Er dachte an den Mann, den er treffen sollte. Zwar kam er mit nur sehr geringen Erwartungen nach Othona House, aber ganz unvorbereitet war er nicht. Für detaillierte Recherchen über Etiennes Vergangenheit war natürlich keine Zeit gewesen, doch er hatte etwa eine Dreiviertelstunde in der London Library, der bekanntesten Leihbibliothek Englands, verbracht und außerdem mit einem ehemaligen Mitglied der Résistance in Paris telefoniert, dessen Namen er einem Kontaktmann in der französischen Botschaft verdankte. Und so wußte er jetzt immerhin einiges über Jean-Philippe Etienne, den Helden der Résistance im Vichy-Frankreich.
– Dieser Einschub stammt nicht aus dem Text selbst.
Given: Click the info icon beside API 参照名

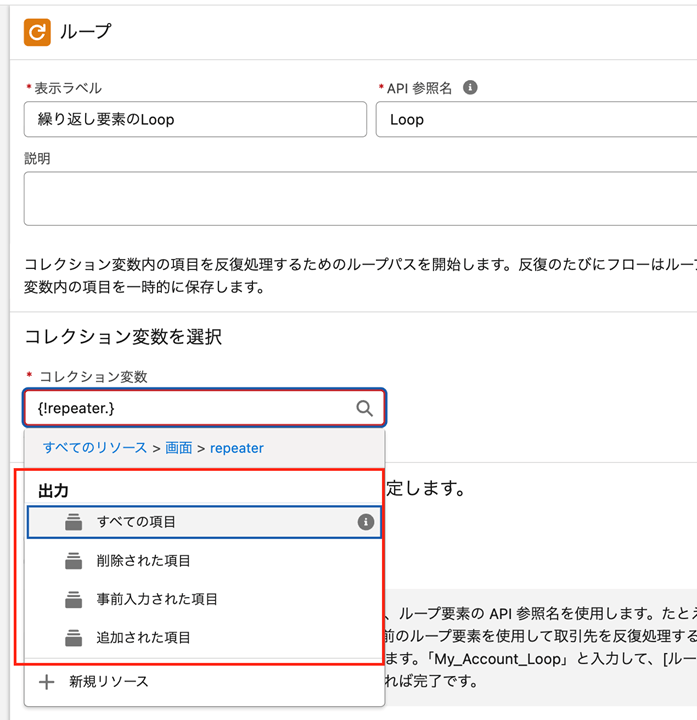Looking at the screenshot, I should [470, 88].

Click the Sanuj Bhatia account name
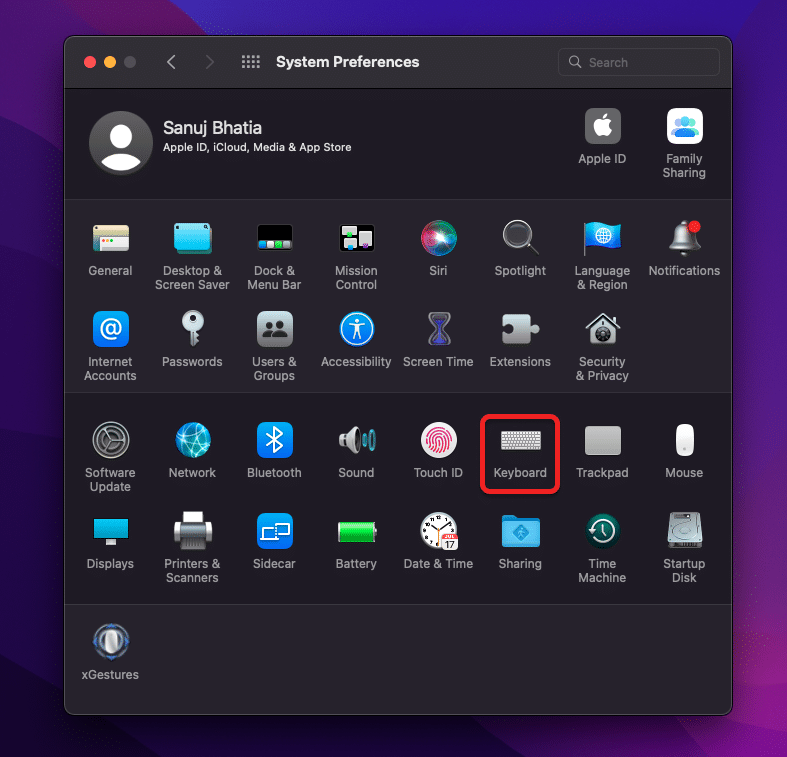[213, 128]
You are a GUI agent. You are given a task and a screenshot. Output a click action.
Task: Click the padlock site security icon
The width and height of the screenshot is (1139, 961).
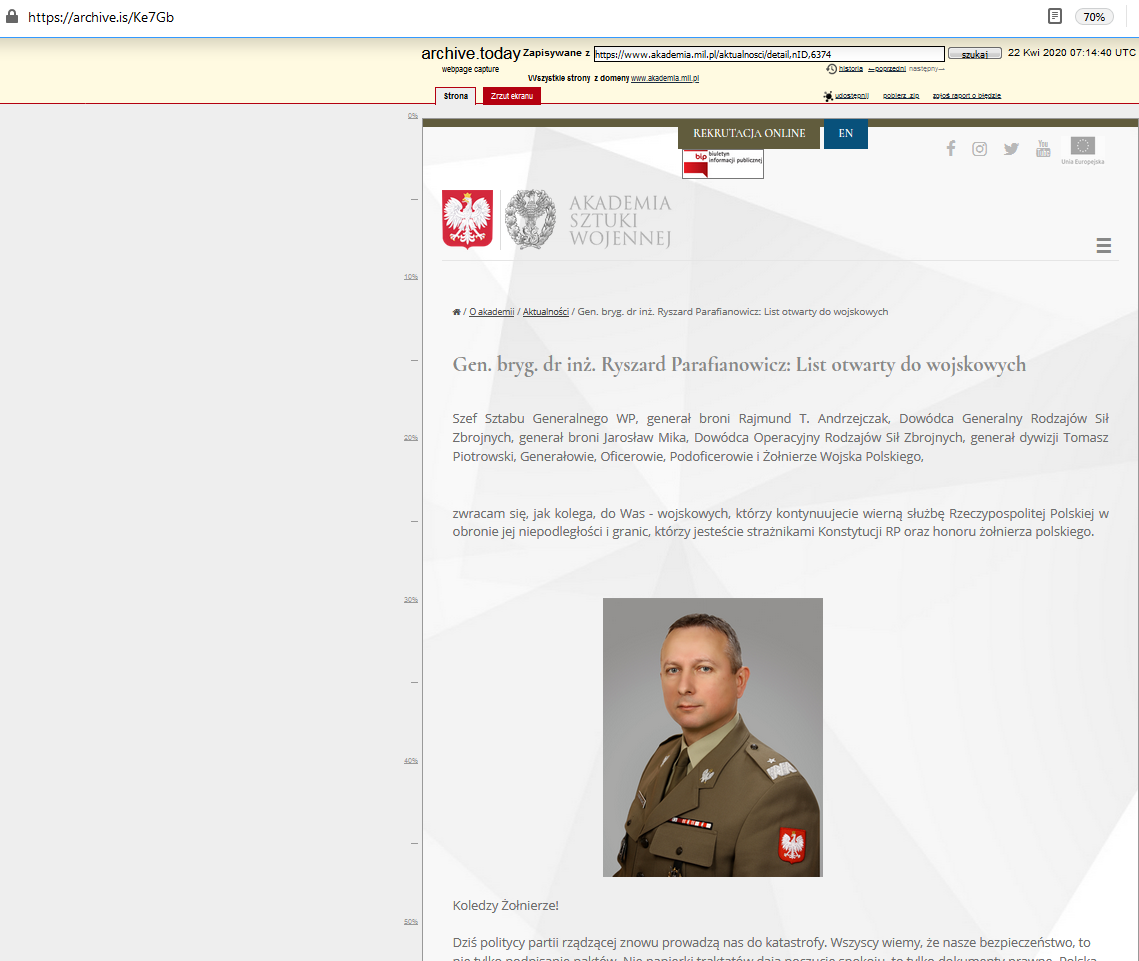click(x=12, y=17)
Etiennes Vater hatte in Clermont-Ferrand eine gutgehende Zeitung nebst Druckerei besessen und war eines der ersten und aktivsten Mitglieder der Organisation de Résistance de l’Armée gewesen. Als er 1941 an Krebs starb, erbte sein einziger Sohn, der gerade jung verheiratet war, den Betrieb und übernahm auch die Rolle des Vaters im Kampf gegen das Vichy-Regime und die deutschen Besatzer. Wie sein Vater war auch er ein glühender Gaullist und überzeugter Antikommunist. Er mißtraute der Front National, die von den Kommunisten gegründet war, und daran konnte auch die Tatsache nichts ändern, daß viele seiner Freunde – ob Christen, Sozialisten oder Intellektuelle – Mitglieder der Front waren. Aber er war von Natur aus ein Einzelgänger und arbeitete am liebsten allein mit seiner kleinen, im geheimen rekrutierten Truppe. Ohne daß es zum offenen Streit mit den großen Organisationen gekommen wäre, hatte Etienne sich mehr und mehr distanziert und stärker der Propaganda als dem bewaffneten Kampf verschrieben, hatte seine eigene Untergrundzeitung und Flugblätter verteilt, die die Alliierten aus der Luft abwarfen, hatte London regelmäßig mit – allerdings wertlosen – Informationen versorgt und sogar versucht, deutsche Soldaten zu beeinflussen und zu demoralisieren, indem er Propagandamaterial in ihre Stellungen einschleuste. Die Stammzeitung wurde weitergeführt, war jedoch inzwischen weniger Nachrichtenorgan als Literaturzeitschrift, und ihrem vorsichtig taktierenden, unpolitischen Kurs hatte Etienne es zu verdanken, daß er, trotz strenger Rationierungsmaßnahmen, mehr Papier und Druckerschwärze bewilligt bekam, als ihm zustand. Und mit Sparsamkeit und List gelang es ihm, immer wieder Vorräte für seine Untergrundpresse abzuzweigen.